I couldn’t resist a quick look into the history of this delicately flavoured veggie favourite. There’s plenty of mention of big names. Our humble asparagus was being enjoyed around 25,000 years ago in Egypt; much later the Romans froze it in the Alps for the Feast of Epicurius; Louis XIV grew it in special greenhouses, and it was served to Madame de Pompidour. It’s almost as well known for its flavour as its unique after-effect, for which we’ll resort to the talents of Marcel Proust to describe:
[Asparagus] transforms my chamber pot into a flask of perfume
Thanks to the proliferation of international trade and industrial agriculture, many of us now have the option of enjoying this once fleeting, seasonal delicacy year-round. But where is the health, or magic in that? We might be best to avoid ill-conceived convenience of imported produce on the supermarket shelf, and instead, claim the gift of seasonal, backyard grown food.

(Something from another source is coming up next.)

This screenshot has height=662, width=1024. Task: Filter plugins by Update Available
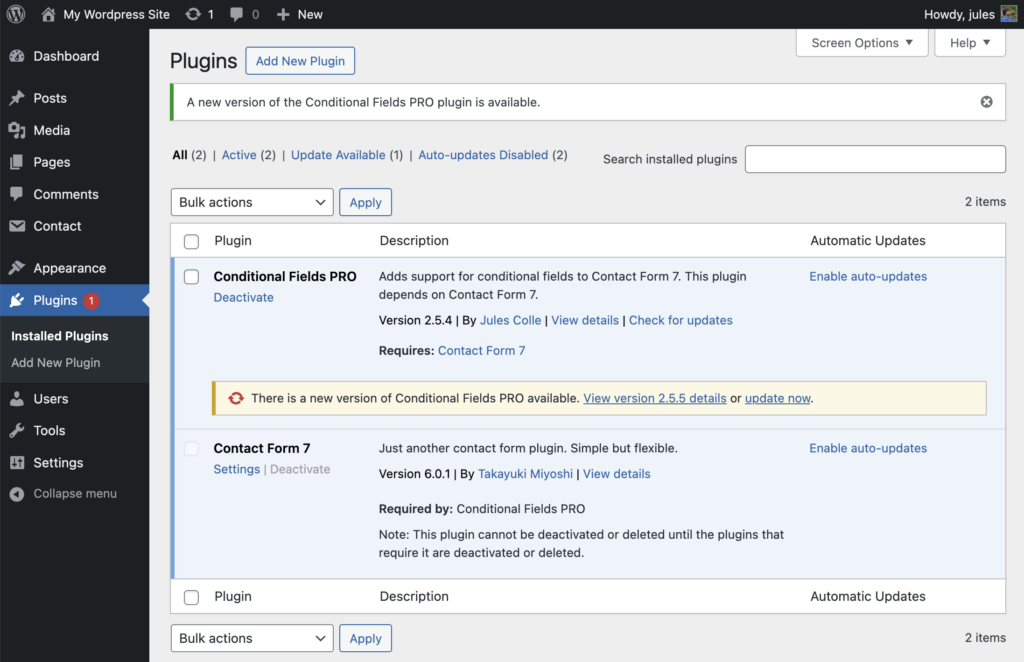point(338,155)
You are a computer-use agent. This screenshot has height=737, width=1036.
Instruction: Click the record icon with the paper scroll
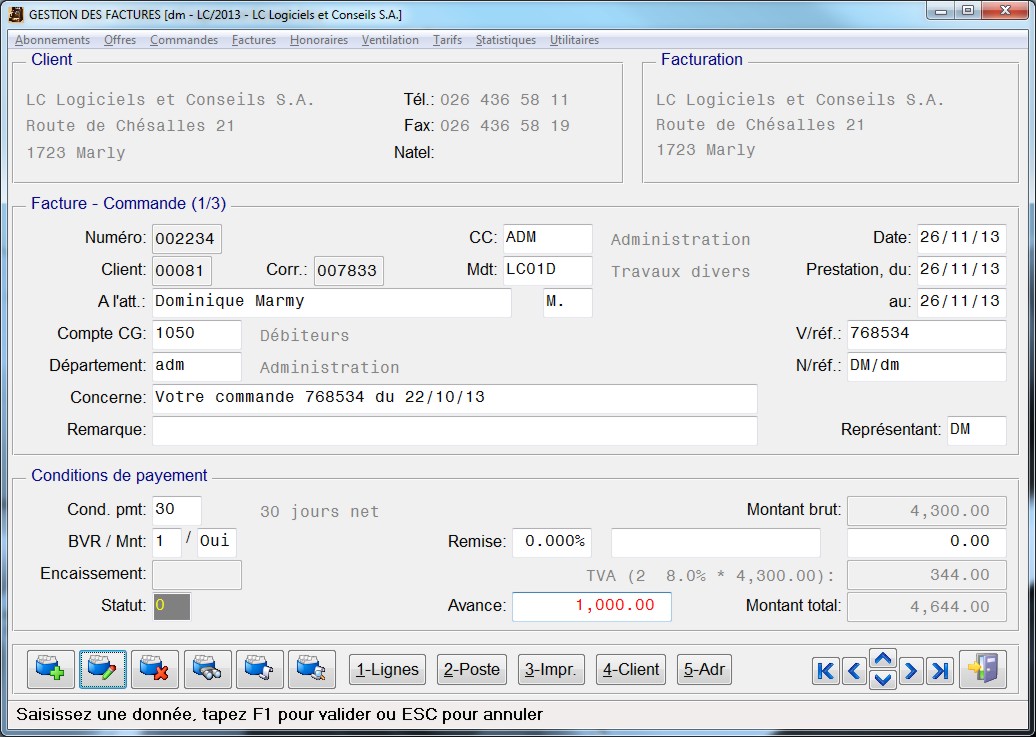pyautogui.click(x=260, y=670)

If you don’t know where you might hunt asparagus corms in your local area, ask at your local community garden or farmers markets where you can get some. Or, grow it from seed. Or if you’re not a gardener, keep your eyes open in spring for the first, tender spears in stores. The season is short, but don’t worry, soon after the asparagus are gone, your momentary heartbreak can be soothed by the appearance of cherries, and other bountiful summer crops.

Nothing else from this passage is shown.